Essai de la gamme Toyota GR 2022 : rouler à Turin

Written By Sara Rosso

Rédactrice passionnée depuis plus de de 15 ans. Sara vous trouve les dernières infos

L’automobile de 2022 est électrique, ou hybride, ou encore à hydrogène. Le moteur thermique est mort, tous les constructeurs ont abandonné l’idée de proposer une gamme sportive. Tout ? Pas. Les irréductibles japonais ont décidé de résister encore et encore, proposant non pas un, pas deux, mais trois modèles plaisir au sein de leur offre, sous le badge Toyota GR, pour Gazoo Racing. Et ne le cachons pas, c’est cool !
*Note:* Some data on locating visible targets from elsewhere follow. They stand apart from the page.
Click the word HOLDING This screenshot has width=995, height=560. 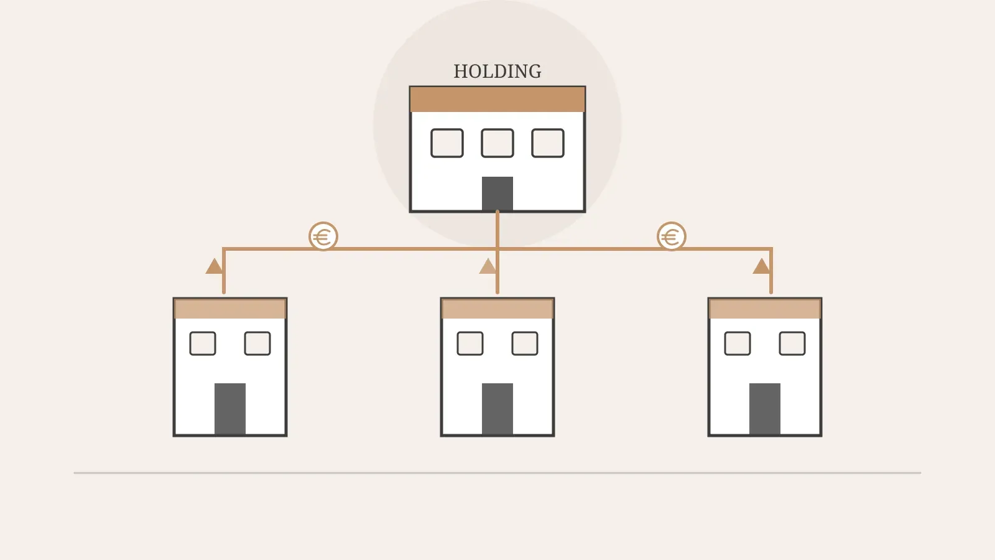pyautogui.click(x=497, y=72)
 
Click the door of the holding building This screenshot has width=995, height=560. pyautogui.click(x=497, y=194)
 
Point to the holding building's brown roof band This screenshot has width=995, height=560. pyautogui.click(x=497, y=99)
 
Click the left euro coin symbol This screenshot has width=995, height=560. pyautogui.click(x=323, y=236)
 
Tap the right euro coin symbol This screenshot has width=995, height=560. pyautogui.click(x=672, y=236)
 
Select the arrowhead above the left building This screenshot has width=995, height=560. pyautogui.click(x=214, y=266)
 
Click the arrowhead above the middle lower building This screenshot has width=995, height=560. pyautogui.click(x=488, y=266)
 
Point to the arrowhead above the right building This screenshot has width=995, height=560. pyautogui.click(x=761, y=266)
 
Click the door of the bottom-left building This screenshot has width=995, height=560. pyautogui.click(x=230, y=409)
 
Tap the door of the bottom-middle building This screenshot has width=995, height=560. pyautogui.click(x=497, y=409)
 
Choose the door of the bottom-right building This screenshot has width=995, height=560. pyautogui.click(x=765, y=409)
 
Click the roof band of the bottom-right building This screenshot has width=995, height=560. pyautogui.click(x=765, y=309)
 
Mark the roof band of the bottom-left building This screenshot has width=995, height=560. pyautogui.click(x=230, y=309)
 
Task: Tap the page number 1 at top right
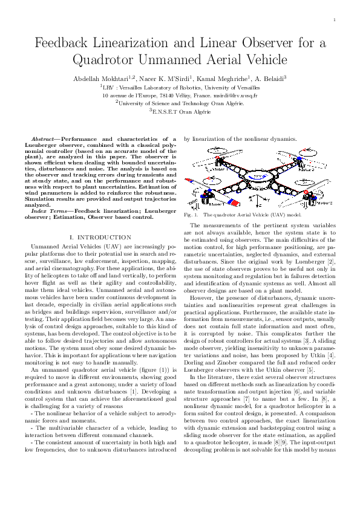(334, 20)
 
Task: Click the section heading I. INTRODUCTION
(100, 238)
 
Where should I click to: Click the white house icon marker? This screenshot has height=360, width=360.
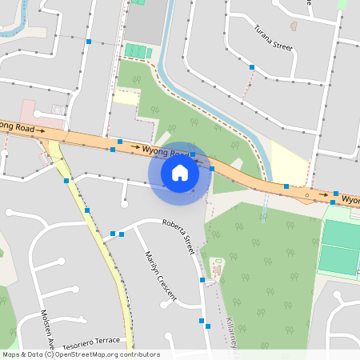[180, 172]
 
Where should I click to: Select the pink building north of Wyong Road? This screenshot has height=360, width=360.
[29, 111]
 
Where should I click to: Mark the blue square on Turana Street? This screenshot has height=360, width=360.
[252, 67]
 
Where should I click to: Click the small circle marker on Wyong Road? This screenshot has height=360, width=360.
[306, 193]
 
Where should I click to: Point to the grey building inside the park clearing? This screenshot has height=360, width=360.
[216, 265]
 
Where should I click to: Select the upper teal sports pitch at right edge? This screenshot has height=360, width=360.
[340, 234]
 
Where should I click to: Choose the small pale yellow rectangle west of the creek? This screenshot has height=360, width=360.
[126, 97]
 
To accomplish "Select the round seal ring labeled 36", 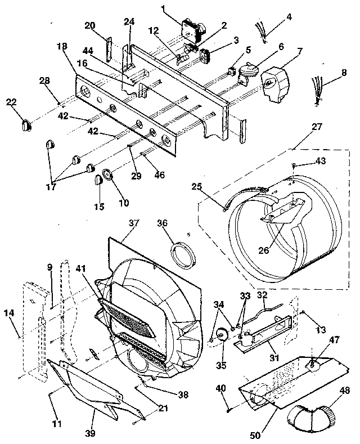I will [x=182, y=254].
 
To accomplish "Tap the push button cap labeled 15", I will [x=96, y=180].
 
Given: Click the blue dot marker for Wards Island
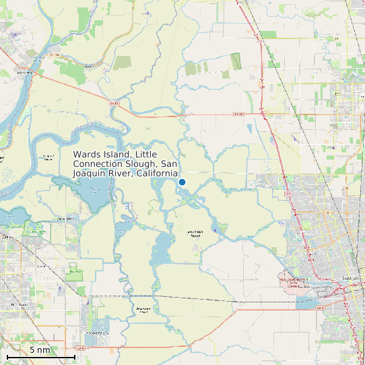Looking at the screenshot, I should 182,182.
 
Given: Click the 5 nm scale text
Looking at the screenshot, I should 40,350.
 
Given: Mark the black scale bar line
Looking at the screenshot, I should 40,356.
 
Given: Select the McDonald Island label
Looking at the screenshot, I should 193,234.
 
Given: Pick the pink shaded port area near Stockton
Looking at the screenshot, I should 294,282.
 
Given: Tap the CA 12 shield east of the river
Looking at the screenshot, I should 237,114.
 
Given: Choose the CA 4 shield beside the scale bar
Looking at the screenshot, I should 80,348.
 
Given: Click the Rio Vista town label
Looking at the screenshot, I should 24,71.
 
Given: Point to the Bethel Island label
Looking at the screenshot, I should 66,219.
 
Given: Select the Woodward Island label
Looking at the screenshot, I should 142,310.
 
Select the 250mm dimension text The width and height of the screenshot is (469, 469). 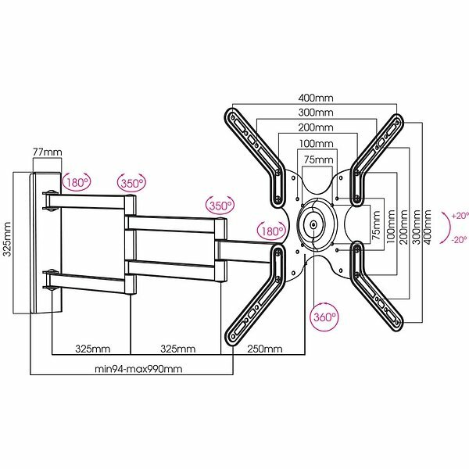pyautogui.click(x=262, y=348)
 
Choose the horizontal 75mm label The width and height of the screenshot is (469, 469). pyautogui.click(x=317, y=160)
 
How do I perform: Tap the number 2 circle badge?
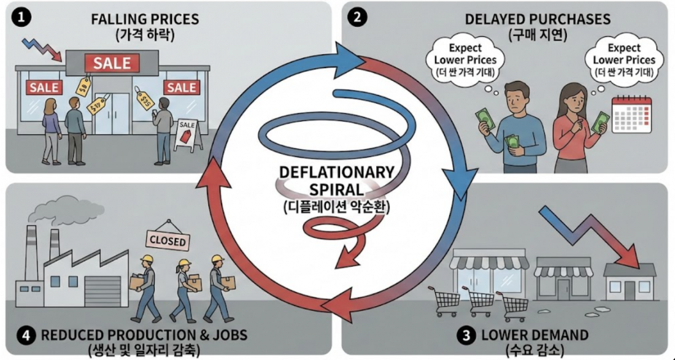[x=357, y=18]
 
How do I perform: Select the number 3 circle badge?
[x=466, y=335]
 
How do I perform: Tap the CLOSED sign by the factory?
[x=165, y=240]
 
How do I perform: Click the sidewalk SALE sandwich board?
[x=187, y=134]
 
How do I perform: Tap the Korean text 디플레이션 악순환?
[x=337, y=207]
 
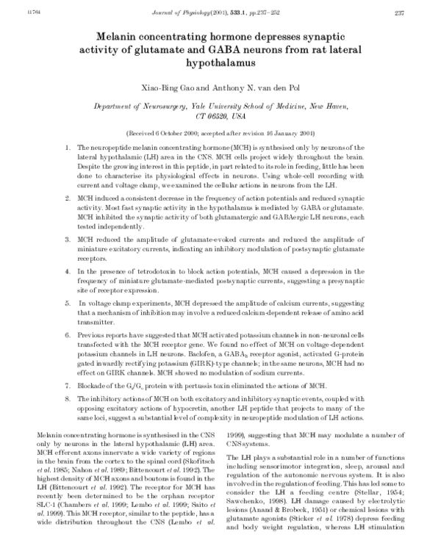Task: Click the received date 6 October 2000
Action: pos(183,134)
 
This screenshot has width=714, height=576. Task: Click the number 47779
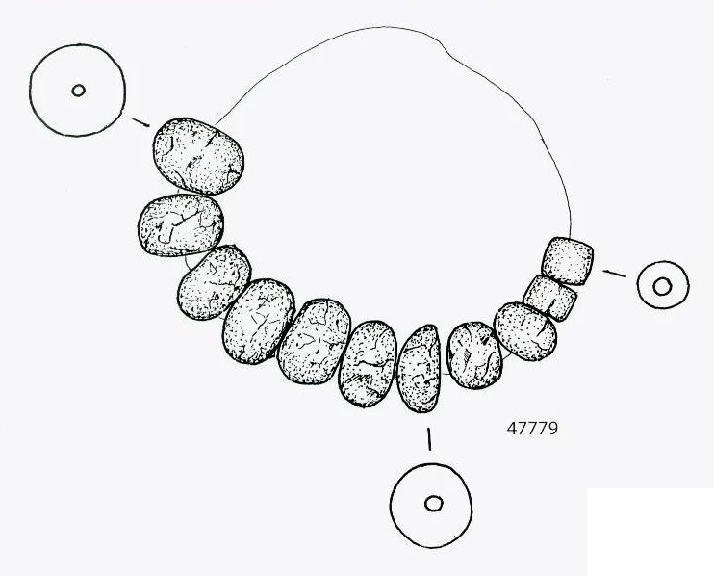pyautogui.click(x=532, y=429)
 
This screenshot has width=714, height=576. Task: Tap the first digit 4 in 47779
pyautogui.click(x=511, y=429)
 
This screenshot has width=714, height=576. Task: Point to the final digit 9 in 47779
pyautogui.click(x=552, y=429)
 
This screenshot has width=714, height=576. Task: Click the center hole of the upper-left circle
pyautogui.click(x=78, y=91)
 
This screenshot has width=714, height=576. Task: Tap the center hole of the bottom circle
pyautogui.click(x=433, y=504)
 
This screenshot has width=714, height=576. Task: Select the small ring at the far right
pyautogui.click(x=663, y=285)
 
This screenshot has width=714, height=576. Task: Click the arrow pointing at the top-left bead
pyautogui.click(x=140, y=122)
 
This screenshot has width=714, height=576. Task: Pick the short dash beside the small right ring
pyautogui.click(x=614, y=274)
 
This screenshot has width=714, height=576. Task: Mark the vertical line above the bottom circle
pyautogui.click(x=428, y=439)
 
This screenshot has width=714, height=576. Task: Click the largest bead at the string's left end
pyautogui.click(x=198, y=156)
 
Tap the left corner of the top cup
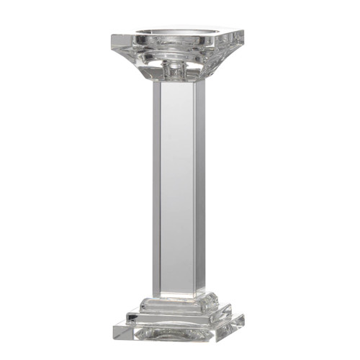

Toyota, pionnier de l’hybride, qui lance actuellement ses premiers modèles électriques en parallèle, n’oublie pas les amateurs de sport. Les 3 modèles testés aujourd’hui sont là pour nous le rappeler ! Forte de ses succès en enduro et en rallye (Toyota Gazoo Racing a remporté cette année encore les titres WRC et WEC), la marque capitalise et capitalise sur ses victoires pour proposer des modèles passionnés au sein de sa gamme généraliste.

Les forces en présence

Commençons par la « plus petite », entre guillemets, car si son gabarit en fait la plus modeste des trois voitures testées ici, ce n’est pas la plus timide ! Ceci pourrez vous intéresser : Le marché du voyage partagé connaîtra une croissance accrue de 2022 à 2030 – Androidfun.fr.

Voici donc la Yaris GR, qui à part son nom de famille n’a plus grand-chose à voir avec la citadine classique que nous connaissons si bien. C’est simple, à part les optiques et les rétroviseurs, aucune pièce extérieure n’est commune entre cette version GR et sa petite sœur plus sage.

Proposée en 3 portes uniquement, la Toyota Yaris GR ne passe pas inaperçue : sa carrosserie rappelle indéniablement celle d’une voiture de rallye homologuée pour la route. Ce n’est pas par hasard, puisqu’elle a servi de base à la Yaris qui évolue en championnat du monde WRC. Le terme bombinette semble tout à fait approprié compte tenu de sa silhouette : gros pare-chocs avant et arrière, garde-boue gonflés, garde au sol basse, couleur qui change vite, bref, un ensemble qui ne laisse personne indifférent et qui laisse présager une partie mécanique en même temps. .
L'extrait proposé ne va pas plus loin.